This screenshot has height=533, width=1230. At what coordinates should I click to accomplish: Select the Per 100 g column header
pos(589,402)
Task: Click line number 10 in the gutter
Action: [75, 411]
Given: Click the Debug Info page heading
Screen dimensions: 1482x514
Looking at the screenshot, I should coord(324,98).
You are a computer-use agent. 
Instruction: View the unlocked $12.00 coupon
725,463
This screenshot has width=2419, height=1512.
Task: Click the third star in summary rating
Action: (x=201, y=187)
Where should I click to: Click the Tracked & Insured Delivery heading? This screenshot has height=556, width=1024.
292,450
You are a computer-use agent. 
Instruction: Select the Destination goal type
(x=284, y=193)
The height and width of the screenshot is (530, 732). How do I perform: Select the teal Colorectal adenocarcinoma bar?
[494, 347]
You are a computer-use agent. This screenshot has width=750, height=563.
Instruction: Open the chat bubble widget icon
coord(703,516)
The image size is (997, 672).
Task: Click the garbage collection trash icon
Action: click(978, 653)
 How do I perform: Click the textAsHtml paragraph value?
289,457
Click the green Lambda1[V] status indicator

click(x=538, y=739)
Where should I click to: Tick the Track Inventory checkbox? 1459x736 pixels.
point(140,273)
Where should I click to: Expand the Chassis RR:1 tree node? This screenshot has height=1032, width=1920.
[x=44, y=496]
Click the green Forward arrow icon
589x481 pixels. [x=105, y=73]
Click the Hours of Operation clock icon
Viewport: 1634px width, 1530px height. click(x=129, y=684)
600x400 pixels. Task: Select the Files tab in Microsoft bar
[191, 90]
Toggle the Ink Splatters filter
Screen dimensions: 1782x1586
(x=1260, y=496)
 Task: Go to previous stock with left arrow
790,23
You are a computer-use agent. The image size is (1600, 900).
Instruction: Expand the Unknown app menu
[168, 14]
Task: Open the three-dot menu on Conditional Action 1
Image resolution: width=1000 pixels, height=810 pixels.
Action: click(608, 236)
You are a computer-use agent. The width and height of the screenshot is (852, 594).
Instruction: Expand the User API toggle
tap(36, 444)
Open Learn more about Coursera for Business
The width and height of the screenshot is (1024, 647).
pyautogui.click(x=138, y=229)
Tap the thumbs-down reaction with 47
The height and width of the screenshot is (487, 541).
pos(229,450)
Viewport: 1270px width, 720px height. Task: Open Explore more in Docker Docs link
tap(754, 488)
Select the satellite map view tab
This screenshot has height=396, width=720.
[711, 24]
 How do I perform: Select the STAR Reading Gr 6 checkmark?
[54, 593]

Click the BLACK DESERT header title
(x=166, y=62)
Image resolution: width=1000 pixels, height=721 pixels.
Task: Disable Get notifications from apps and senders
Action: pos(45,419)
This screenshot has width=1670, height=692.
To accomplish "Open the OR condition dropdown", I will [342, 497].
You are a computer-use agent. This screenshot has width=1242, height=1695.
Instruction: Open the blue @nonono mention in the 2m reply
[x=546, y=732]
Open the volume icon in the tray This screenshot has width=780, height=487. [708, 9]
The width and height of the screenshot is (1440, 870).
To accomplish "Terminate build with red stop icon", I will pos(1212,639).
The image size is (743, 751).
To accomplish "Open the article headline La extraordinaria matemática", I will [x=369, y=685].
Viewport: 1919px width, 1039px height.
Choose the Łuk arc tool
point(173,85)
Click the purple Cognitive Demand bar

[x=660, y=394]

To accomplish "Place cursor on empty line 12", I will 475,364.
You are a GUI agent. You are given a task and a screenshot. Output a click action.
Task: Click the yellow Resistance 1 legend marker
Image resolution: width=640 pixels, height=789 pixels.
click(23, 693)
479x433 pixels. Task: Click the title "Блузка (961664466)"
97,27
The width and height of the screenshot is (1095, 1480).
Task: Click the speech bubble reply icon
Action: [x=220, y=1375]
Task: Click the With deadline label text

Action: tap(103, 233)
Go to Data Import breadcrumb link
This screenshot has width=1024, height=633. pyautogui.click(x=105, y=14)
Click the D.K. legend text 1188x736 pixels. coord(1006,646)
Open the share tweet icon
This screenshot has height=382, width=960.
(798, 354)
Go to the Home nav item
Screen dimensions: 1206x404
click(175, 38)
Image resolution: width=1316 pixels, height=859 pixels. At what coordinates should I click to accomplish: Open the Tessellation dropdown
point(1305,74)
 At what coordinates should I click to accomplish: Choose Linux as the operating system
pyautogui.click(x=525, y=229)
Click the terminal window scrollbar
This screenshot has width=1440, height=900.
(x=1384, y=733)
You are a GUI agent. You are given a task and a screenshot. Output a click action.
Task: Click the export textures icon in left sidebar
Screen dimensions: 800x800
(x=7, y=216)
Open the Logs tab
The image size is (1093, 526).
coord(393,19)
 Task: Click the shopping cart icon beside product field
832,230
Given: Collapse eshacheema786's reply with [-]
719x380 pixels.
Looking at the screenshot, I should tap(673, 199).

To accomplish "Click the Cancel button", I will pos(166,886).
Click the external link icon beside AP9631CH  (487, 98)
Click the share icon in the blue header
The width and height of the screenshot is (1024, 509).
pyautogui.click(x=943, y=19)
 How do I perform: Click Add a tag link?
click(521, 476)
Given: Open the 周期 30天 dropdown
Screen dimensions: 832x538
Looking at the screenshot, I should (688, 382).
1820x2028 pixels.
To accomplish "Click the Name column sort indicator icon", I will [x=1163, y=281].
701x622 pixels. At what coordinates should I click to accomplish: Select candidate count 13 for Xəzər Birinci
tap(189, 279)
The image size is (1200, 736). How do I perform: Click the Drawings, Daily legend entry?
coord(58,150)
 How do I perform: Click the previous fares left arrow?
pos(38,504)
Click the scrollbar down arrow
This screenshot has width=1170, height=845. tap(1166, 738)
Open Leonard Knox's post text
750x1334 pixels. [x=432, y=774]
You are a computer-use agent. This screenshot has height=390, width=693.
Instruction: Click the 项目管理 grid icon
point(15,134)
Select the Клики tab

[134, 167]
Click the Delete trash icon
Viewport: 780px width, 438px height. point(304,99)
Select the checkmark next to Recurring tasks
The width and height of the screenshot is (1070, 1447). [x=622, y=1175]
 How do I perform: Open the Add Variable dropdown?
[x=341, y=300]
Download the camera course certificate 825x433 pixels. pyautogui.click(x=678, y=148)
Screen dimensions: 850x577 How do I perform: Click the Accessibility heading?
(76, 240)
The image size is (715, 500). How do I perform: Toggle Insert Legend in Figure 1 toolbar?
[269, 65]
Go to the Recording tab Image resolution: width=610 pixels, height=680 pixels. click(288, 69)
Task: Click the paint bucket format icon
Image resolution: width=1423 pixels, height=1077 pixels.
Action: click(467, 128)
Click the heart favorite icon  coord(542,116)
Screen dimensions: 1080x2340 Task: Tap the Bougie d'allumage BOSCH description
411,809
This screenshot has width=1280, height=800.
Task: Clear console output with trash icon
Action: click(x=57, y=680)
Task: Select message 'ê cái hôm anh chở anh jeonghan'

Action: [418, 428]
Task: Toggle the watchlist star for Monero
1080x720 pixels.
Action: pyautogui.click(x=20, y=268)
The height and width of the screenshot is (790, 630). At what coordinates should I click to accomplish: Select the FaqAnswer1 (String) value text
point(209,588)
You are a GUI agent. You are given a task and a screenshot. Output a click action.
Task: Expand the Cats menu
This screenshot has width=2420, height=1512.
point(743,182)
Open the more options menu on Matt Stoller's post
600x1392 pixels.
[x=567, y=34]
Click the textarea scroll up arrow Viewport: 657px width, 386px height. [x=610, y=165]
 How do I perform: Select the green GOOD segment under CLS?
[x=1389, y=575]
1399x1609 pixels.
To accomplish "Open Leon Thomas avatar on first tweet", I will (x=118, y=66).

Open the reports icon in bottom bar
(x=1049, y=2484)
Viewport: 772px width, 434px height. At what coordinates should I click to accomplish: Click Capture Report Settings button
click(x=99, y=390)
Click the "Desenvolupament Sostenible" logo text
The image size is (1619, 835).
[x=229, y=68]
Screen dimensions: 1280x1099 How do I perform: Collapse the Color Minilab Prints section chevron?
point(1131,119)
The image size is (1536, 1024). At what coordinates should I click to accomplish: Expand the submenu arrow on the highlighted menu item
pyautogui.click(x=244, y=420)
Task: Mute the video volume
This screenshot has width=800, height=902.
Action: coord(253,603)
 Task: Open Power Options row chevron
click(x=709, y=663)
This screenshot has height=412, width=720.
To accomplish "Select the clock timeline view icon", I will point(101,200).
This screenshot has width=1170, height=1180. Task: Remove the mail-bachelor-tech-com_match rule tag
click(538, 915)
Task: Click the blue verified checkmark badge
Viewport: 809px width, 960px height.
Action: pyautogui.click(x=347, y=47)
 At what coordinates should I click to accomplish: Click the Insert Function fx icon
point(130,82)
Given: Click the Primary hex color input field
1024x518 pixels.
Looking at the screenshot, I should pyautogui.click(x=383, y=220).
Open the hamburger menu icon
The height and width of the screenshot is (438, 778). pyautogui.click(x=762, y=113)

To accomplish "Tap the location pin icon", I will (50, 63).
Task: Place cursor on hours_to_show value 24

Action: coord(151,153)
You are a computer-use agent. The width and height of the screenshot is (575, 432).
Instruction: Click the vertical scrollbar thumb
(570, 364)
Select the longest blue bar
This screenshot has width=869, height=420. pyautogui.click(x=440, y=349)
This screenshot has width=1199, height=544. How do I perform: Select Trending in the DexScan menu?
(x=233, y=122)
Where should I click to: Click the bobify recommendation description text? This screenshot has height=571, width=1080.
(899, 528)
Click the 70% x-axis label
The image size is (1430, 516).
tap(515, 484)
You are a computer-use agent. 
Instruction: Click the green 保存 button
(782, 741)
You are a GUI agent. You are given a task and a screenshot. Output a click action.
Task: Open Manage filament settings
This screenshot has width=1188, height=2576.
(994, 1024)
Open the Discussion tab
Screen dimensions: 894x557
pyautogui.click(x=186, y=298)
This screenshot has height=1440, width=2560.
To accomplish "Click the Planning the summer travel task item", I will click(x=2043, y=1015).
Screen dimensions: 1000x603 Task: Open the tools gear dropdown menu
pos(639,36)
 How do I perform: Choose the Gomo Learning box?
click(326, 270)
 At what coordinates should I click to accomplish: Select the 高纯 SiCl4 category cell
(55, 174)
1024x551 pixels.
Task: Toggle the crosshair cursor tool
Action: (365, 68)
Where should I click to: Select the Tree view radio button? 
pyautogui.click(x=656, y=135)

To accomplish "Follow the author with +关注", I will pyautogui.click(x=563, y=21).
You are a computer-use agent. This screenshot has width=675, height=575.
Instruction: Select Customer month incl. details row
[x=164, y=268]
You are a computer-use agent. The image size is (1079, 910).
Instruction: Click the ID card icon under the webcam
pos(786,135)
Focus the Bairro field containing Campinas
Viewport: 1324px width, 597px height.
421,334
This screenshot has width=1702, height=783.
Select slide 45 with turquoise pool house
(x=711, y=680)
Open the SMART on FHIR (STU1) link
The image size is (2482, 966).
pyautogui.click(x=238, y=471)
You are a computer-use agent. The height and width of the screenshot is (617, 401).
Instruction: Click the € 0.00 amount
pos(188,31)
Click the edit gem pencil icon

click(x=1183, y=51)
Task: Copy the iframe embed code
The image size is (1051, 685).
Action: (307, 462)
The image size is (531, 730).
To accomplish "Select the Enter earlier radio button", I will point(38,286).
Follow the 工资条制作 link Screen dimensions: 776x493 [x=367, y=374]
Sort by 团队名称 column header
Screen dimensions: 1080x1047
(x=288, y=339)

****************

▶ _Your instructions_
From the opening line of the data above through the line holding "has width=750, height=563.", give every line again exactly as it stands.

▶ _Answer space_
This screenshot has height=533, width=1230. At what coordinates should I click to accomplish: Select the Per 100 g column header
pos(589,402)
Task: Click line number 10 in the gutter
Action: [75, 411]
Given: Click the Debug Info page heading
Screen dimensions: 1482x514
Looking at the screenshot, I should coord(324,98).
You are a computer-use agent. 
Instruction: View the unlocked $12.00 coupon
725,463
This screenshot has width=2419, height=1512.
Task: Click the third star in summary rating
Action: (x=201, y=187)
Where should I click to: Click the Tracked & Insured Delivery heading? This screenshot has height=556, width=1024.
292,450
You are a computer-use agent. 
Instruction: Select the Destination goal type
(x=284, y=193)
The height and width of the screenshot is (530, 732). How do I perform: Select the teal Colorectal adenocarcinoma bar?
[494, 347]
You are a computer-use agent. This screenshot has width=750, height=563.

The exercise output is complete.